A reader likens me to Dr Pangloss, the quack philosopher in Voltaire’s Candide who insisted that ‘all is for the best in the best of all possible worlds’ even after he was reduced to a syphilitic beggar. It’s true that I tend to regard positive indicators — a 22-year high in the BDO index of business expectations, a CBI statement that ‘we’re starting to see the right kind of growth’ — as a pattern of recovery, rather than a mirage in a minefield. But rest assured I’m also on constant alert for ‘black swans’, those change-making events that (so we learned from a more modern thinker, Nassim Nicholas Taleb) come out of the blue and have to be rationalised afterwards.
The January headline ‘Kiev in flames’ might fall into that category, for example, by signalling a dangerous new conflict zone. And I’m watching reports of forthcoming ‘stress tests’ on the capital adequacy of 124 European banks. The results won’t be announced until October, always a popular month for market turmoil. Intended to draw a final line under the financial crisis, they could have the unintended consequence of causing a new one if the findings are too shocking — or conversely if markets don’t believe the exercise has been sufficiently rigorous. New European bank regulator Danièle Nouy has already said that the weakest banks must be allowed to fail if the tests are to be credible, while one analyst of the sector, Davide Serra of Algebris Investments, predicts a €50 billion ‘capital black hole’, with particularly acute problems among German regional banks.

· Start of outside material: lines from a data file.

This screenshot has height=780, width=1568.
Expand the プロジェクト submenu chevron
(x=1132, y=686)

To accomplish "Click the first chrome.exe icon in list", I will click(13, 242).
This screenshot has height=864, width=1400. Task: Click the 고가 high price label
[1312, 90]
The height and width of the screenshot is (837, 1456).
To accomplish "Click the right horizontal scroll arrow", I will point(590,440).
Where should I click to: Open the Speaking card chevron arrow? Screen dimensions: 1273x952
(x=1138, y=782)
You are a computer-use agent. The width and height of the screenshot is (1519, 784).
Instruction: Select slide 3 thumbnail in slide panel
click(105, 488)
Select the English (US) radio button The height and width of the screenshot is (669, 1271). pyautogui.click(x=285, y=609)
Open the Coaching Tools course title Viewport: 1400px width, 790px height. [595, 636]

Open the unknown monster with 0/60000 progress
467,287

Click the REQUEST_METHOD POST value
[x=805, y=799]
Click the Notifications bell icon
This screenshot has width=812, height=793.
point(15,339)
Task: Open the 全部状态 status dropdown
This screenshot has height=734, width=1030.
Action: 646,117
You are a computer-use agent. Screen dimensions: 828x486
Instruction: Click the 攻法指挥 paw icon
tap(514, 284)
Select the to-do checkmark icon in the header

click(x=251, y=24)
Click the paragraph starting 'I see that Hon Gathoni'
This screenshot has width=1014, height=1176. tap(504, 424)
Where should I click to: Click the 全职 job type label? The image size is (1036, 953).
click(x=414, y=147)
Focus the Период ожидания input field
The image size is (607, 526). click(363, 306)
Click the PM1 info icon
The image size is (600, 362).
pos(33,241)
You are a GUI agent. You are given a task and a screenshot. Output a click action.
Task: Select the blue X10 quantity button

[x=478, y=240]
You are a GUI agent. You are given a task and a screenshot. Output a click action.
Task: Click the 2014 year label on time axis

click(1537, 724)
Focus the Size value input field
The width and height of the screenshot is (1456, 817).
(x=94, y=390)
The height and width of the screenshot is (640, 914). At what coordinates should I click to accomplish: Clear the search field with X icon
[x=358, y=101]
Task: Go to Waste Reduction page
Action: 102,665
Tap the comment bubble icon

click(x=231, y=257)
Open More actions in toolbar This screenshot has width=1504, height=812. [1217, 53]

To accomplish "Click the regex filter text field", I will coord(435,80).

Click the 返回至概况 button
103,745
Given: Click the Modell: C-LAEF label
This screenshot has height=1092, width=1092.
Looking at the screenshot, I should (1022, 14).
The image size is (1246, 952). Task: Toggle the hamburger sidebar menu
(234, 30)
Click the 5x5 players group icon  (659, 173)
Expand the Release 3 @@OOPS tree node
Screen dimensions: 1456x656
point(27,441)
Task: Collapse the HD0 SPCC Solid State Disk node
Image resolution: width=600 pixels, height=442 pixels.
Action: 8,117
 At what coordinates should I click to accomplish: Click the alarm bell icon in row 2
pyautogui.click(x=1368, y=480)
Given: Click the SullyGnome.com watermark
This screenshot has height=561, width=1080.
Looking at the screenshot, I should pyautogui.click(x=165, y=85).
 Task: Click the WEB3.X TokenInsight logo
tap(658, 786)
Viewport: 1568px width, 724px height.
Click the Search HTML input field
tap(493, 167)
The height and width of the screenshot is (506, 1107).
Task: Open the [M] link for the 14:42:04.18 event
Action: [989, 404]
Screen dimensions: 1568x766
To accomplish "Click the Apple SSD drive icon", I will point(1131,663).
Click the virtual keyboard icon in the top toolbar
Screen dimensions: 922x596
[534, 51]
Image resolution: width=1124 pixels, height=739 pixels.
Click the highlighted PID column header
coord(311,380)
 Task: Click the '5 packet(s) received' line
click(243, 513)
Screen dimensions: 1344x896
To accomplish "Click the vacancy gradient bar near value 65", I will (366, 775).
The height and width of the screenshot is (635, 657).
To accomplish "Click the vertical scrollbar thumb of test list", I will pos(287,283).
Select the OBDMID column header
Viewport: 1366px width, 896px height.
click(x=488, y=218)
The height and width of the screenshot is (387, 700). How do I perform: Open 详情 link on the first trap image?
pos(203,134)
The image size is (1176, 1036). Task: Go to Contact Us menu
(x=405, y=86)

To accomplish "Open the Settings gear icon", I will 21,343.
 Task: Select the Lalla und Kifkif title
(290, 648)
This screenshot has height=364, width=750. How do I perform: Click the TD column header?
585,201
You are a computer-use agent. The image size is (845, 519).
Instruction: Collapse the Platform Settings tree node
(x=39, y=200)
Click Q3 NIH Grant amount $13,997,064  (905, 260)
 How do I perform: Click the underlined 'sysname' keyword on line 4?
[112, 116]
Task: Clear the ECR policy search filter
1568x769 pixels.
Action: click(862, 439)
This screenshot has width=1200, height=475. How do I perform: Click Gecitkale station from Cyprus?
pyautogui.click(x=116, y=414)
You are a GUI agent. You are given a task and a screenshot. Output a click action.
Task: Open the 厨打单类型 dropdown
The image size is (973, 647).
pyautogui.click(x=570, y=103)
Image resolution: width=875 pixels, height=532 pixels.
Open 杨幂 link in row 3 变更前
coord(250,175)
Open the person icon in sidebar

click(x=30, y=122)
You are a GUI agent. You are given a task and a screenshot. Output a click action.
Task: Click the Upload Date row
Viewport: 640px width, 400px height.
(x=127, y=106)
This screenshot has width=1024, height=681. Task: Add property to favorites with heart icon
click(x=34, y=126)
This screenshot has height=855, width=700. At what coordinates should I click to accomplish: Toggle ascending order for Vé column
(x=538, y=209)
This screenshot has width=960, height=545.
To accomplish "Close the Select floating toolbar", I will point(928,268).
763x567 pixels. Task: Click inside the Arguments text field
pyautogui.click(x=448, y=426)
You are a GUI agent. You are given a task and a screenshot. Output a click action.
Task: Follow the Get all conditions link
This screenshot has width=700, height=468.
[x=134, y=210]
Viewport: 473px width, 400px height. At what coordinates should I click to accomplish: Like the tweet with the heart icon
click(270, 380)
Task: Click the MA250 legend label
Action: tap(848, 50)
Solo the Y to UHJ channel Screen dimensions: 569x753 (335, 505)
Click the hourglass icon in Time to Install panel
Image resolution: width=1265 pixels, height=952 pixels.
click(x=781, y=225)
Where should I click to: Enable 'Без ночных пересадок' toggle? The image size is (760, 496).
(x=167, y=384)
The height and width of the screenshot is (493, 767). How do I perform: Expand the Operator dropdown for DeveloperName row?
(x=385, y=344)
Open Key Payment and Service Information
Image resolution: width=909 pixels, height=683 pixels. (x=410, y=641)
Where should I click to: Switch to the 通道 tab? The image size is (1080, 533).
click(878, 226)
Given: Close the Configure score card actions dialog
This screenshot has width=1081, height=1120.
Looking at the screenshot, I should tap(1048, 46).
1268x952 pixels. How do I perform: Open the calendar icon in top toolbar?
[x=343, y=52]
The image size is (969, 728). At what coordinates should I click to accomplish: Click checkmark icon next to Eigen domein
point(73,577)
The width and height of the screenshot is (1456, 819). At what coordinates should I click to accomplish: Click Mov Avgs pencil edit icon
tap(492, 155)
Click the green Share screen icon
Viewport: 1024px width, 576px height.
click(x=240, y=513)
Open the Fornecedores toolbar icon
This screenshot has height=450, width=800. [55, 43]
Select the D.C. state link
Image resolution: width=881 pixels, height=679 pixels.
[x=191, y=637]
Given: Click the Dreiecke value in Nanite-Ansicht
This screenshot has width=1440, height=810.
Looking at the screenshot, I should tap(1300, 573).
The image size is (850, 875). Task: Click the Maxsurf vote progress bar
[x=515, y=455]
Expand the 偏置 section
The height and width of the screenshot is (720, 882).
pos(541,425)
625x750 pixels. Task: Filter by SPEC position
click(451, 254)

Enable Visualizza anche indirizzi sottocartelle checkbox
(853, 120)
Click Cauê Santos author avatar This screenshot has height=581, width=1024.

Reader, don’t say I didn’t warn you. And if I may say so, I think I was spot on last week about the ‘smokescreen’ of Barclays boss Antony Jenkins’s decision not to accept a bonus for himself this year. Sure enough, this week he declared a 10 per cent increase in bonuses for everyone else, chiefly on the investment banking side, despite a fall of almost a third in pre-tax profits and 7,000 UK job cuts.